Grace D. Amianti
The Jakarta Post
Indian entrepreneurs are seeking to explore opportunities to start new businesses or expand their existing ones in Indonesia, as they are optimistic about potential economic growth in the country, despite the sluggish global market trend.
To exchange ideas and learn more about business opportunities in Indonesia, a delegation of Indian CEOs visited the country from July 18 to 19, during which they met with a number of top government officials and businesspeople.
The two-day visit of the business leaders, representing the Confederation of Indian Industry (CII), was also a follow up to earlier discussions between Transportation Minister Ignasius Jonan and top Indian officials during the former’s visit to India in February to attend the country’s Make in India Week event.
CII president Naushad Forbes, who led the delegation, said the visit was aimed at enhancing economic engagement between the two countries, particularly in areas that remained untapped by both parties.
Forbes said Indonesia had emerged as India’s largest trading partner in the ASEAN region, with bilateral trade having reached US$15.9 billion between 2015 and 2016.
“There is considerable potential for expanding trade between the two countries in a number of areas, such as automotive, engineering, IT, pharmaceuticals and healthcare sectors,” he said on Monday.
On the investment side, Forbes said 50 Indian companies had a relatively strong presence in Indonesia, with some of them major players in their sectors, having operated in the country for dozens of years, including automotive giants Tata Motors and TVS as well as publicly listed polyester and yarn producer Indorama Synthetic.

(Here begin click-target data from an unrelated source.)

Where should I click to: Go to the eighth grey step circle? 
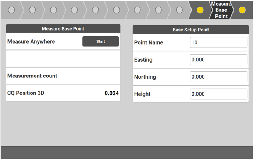[x=158, y=10]
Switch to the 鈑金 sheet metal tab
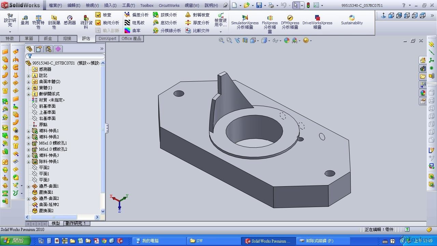The width and height of the screenshot is (437, 246). 48,39
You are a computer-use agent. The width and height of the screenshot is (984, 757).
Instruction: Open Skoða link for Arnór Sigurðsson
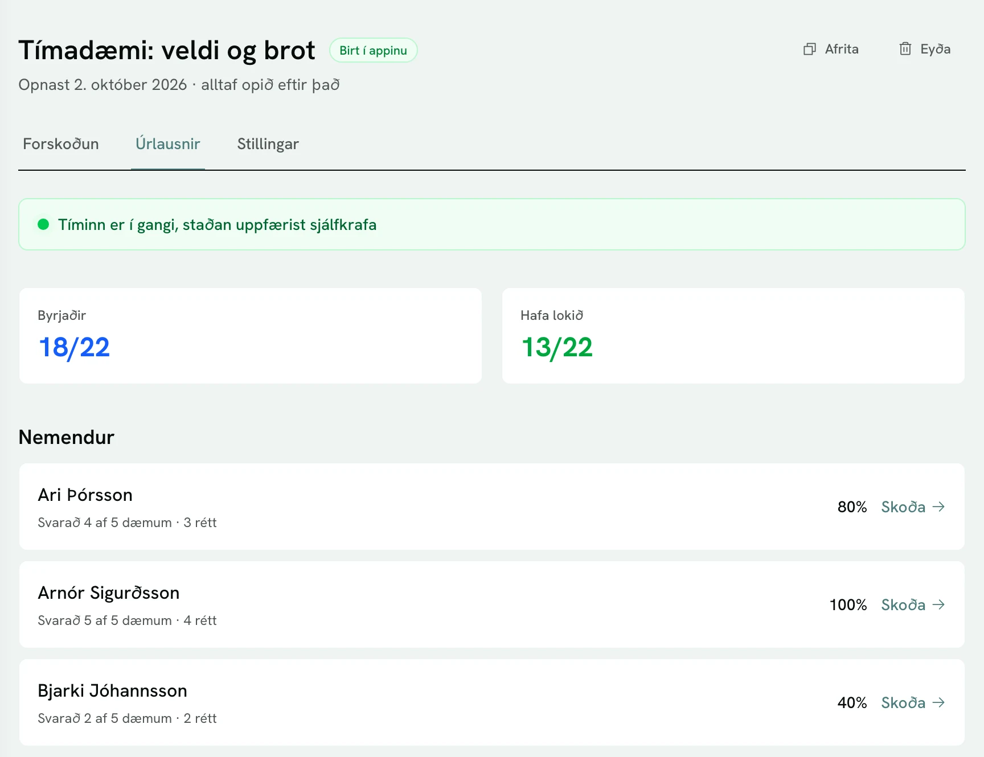913,604
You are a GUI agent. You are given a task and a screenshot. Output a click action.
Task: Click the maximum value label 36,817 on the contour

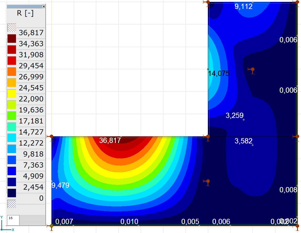(x=110, y=141)
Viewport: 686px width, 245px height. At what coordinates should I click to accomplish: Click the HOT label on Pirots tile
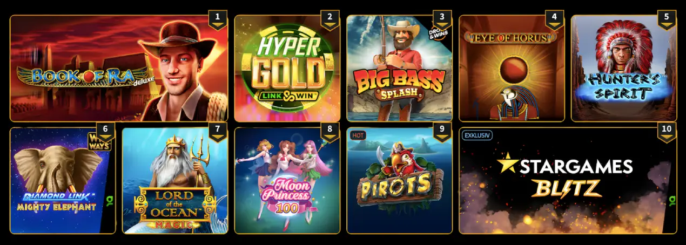tap(357, 135)
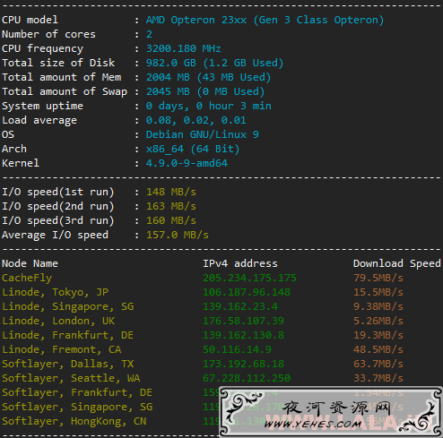Image resolution: width=443 pixels, height=438 pixels.
Task: Click the Download Speed column header
Action: [397, 263]
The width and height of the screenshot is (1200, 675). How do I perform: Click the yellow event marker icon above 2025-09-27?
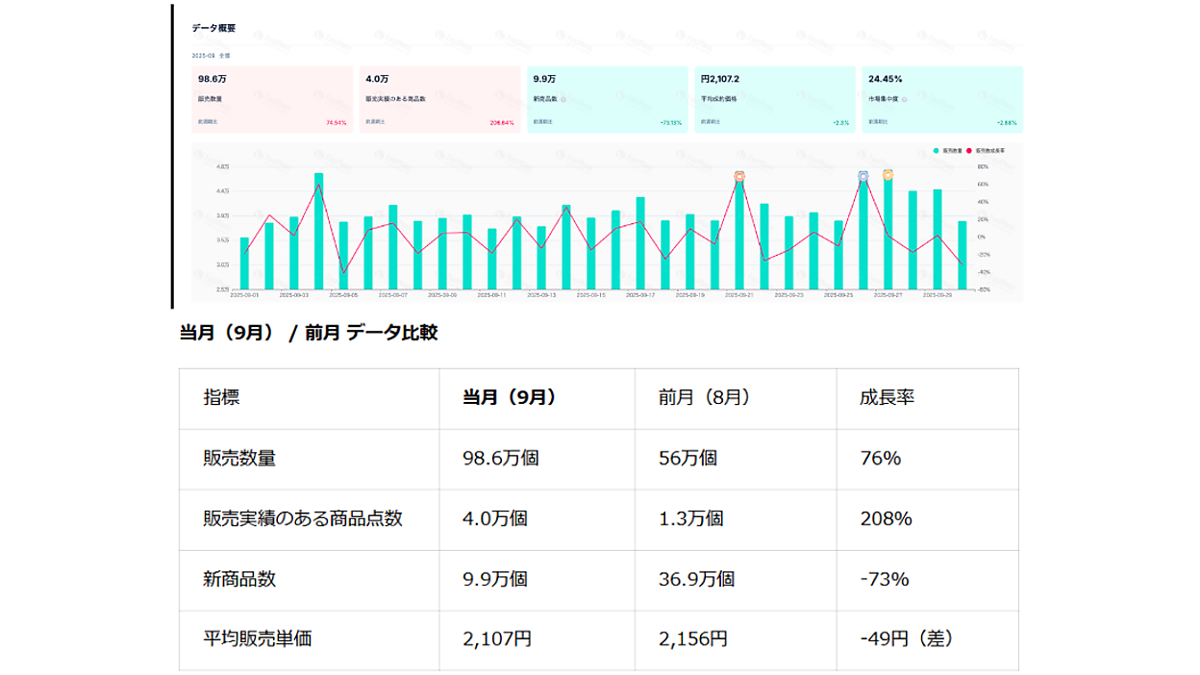click(888, 174)
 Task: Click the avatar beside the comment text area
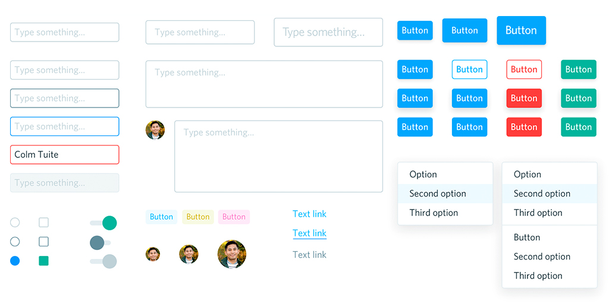[155, 130]
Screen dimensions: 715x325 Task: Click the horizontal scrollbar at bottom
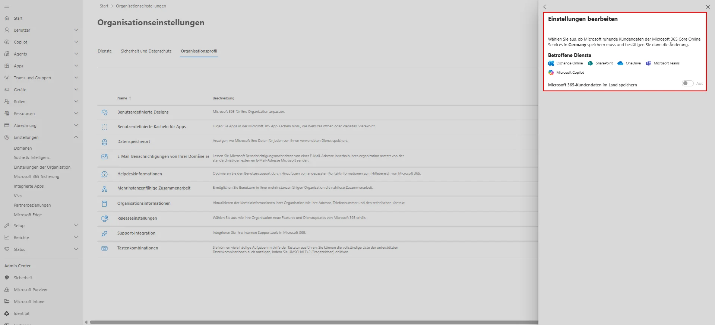(314, 322)
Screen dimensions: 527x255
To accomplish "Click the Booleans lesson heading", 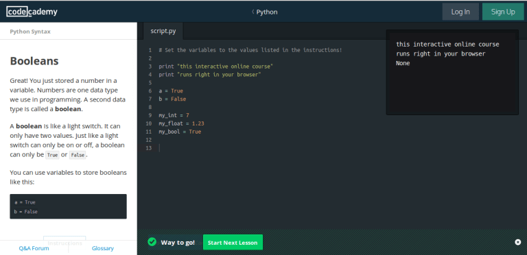I will 34,61.
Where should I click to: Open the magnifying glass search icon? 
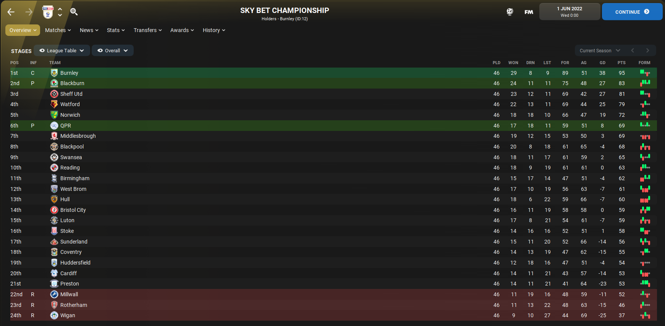coord(74,12)
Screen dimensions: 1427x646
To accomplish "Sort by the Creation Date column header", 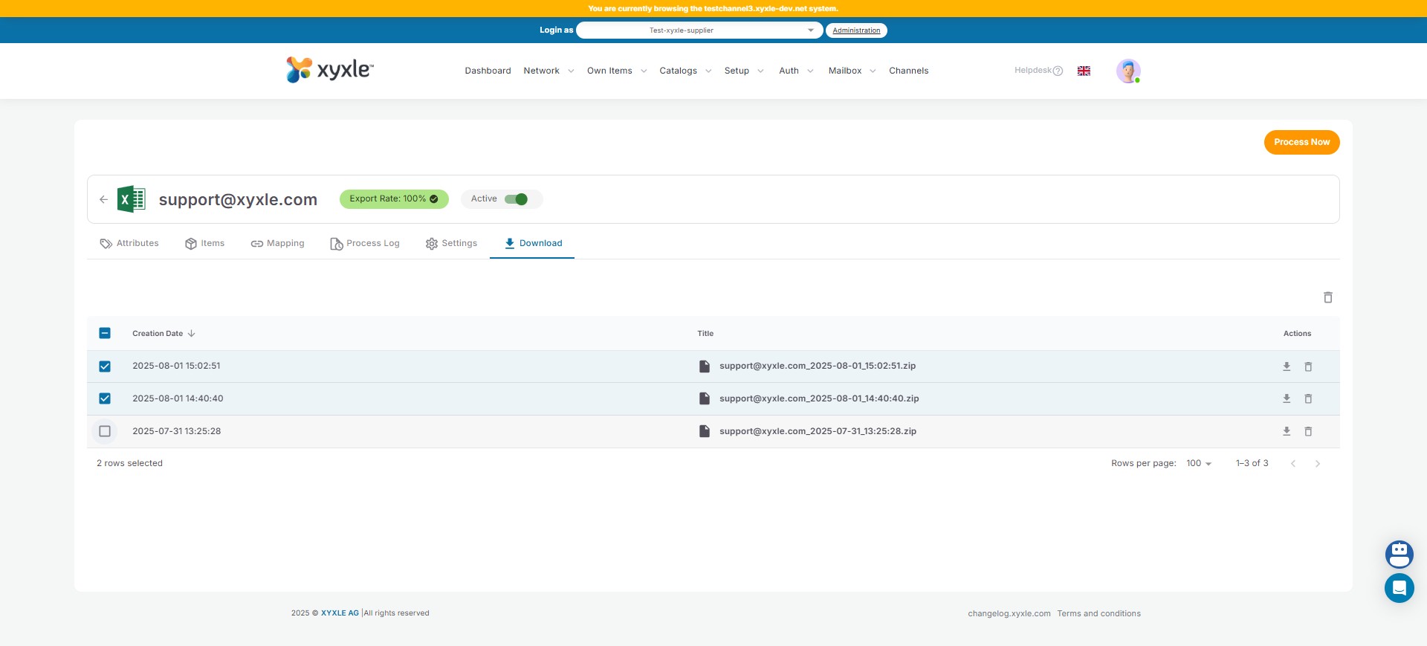I will pos(158,334).
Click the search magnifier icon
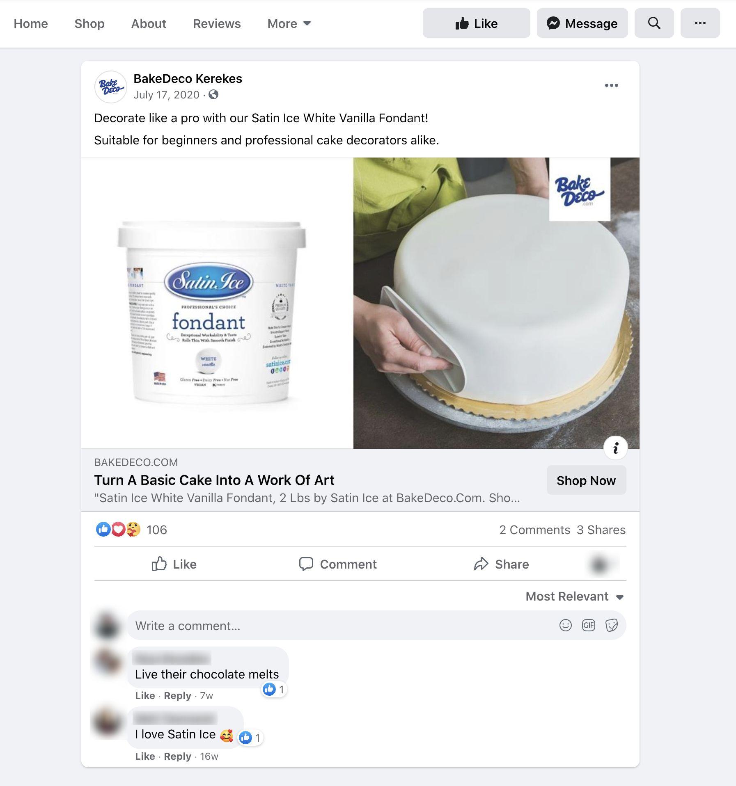 point(654,23)
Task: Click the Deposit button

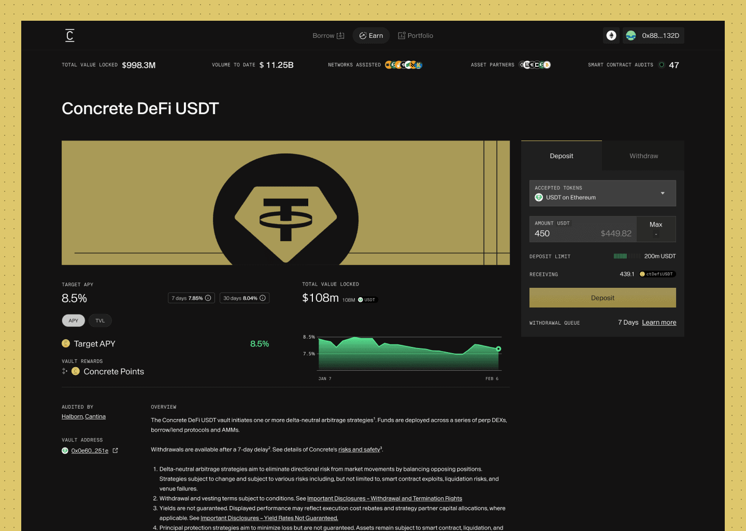Action: 602,298
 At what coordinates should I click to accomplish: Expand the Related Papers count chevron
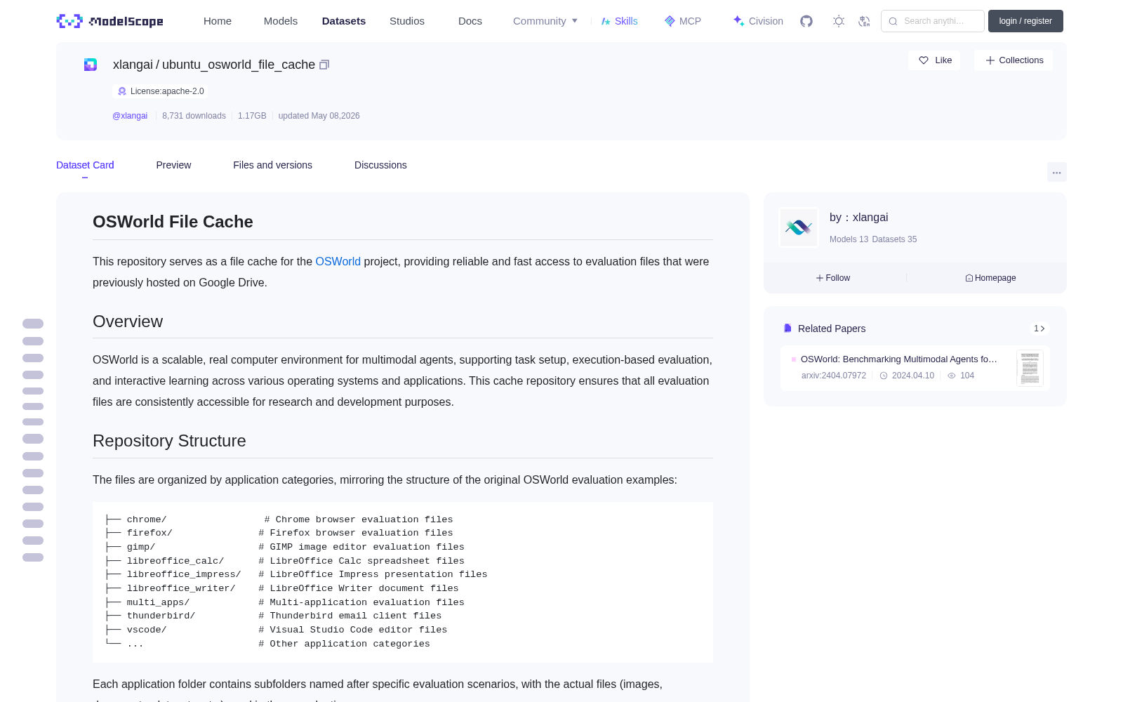tap(1039, 329)
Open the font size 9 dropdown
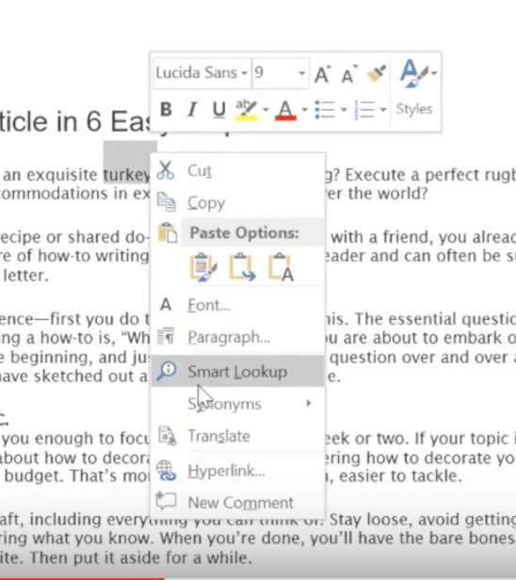Screen dimensions: 516x580 click(281, 73)
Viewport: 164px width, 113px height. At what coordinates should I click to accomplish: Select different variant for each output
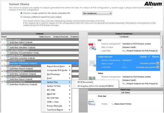pyautogui.click(x=21, y=17)
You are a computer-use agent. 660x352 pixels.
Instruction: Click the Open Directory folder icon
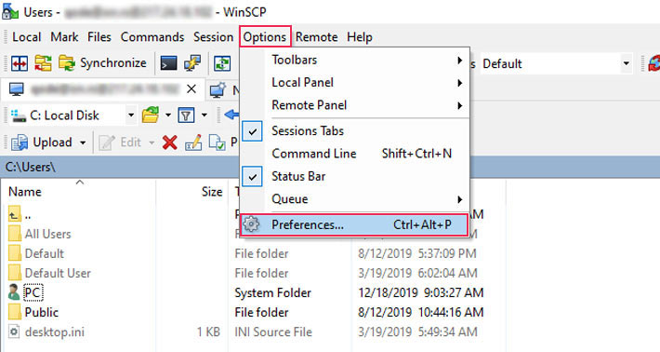[151, 115]
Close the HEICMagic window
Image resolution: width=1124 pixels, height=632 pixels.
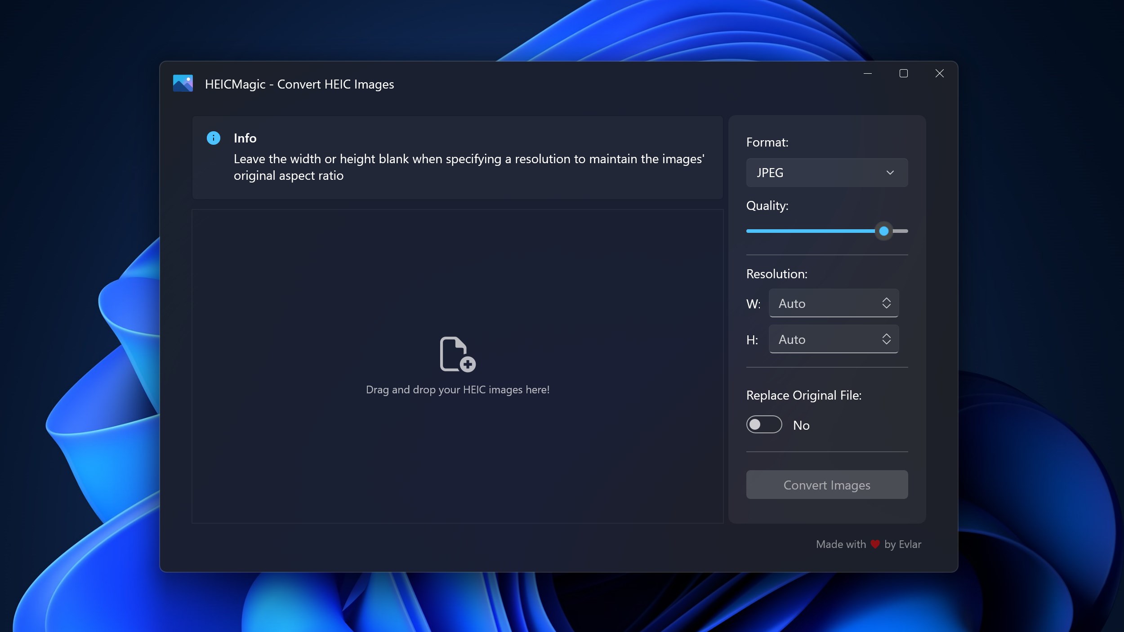pyautogui.click(x=939, y=73)
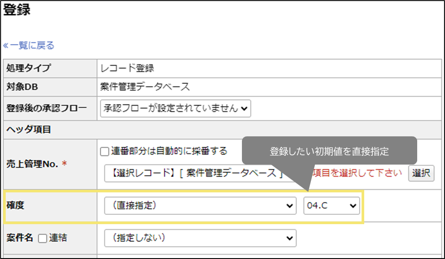The height and width of the screenshot is (259, 445).
Task: Check the 連結 checkbox next to 案件名
Action: (41, 238)
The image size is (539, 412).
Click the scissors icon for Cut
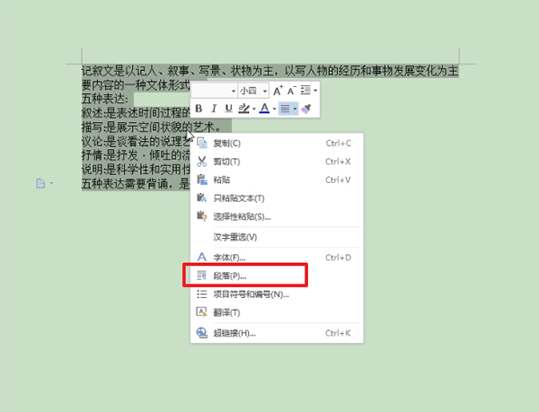point(202,162)
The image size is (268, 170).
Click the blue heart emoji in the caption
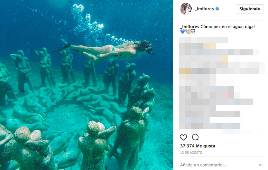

Other sectors that have attracted Indian investors are infrastructure, power, mining, banking and consumer goods, Forbes said.
For upcoming investment, Forbes said all 10 companies represented by members of the delegation were either looking at expanding or starting fresh ones. Tata Motors is one example, as it plans to start assembling cars in Indonesia, he said.
“From discussions that we had today [Monday], at least 20 or 30 companies expect to do something [in Indonesia] and there will be many, many more,” he said.
Godrej Group chairman Adi Godrej, a member of the delegation, said his company planned to grow its consumer business in Indonesia “very strongly”, as there was a higher per capita sales of consumer products in the country than in India.
Godrej’s consumer goods conglomerate, Godrej Consumer Products Ltd., operates Godrej Indonesia. The group will look into opportunities to expand in Indonesia’s agribusiness sector, following success in its home country, as it is also a very large importer of palm oil and the commodity’s derivatives.
“We are looking for opportunities as economic relations develop between the two countries. The sky is the limit,” he said. Insecticide product Hit has until now generated the most revenues for Godrej Indonesia, with a market share of roughly 50 percent, continued by Stella air fresheners and Mitu wet tissues.
During the two-day visit, the delegation interacted with several economic ministers and officials as well as executives of the Indonesian Chamber of Commerce and Industry (Kadin) and the Indonesian Employers Association (Apindo).
Industry Minister Saleh Husin said in a statement on Monday evening that the Indonesian government invited Indian businesspeople to seek opportunities and collaborate with companies in promising sectors, namely pharmaceuticals, machinery and industrial.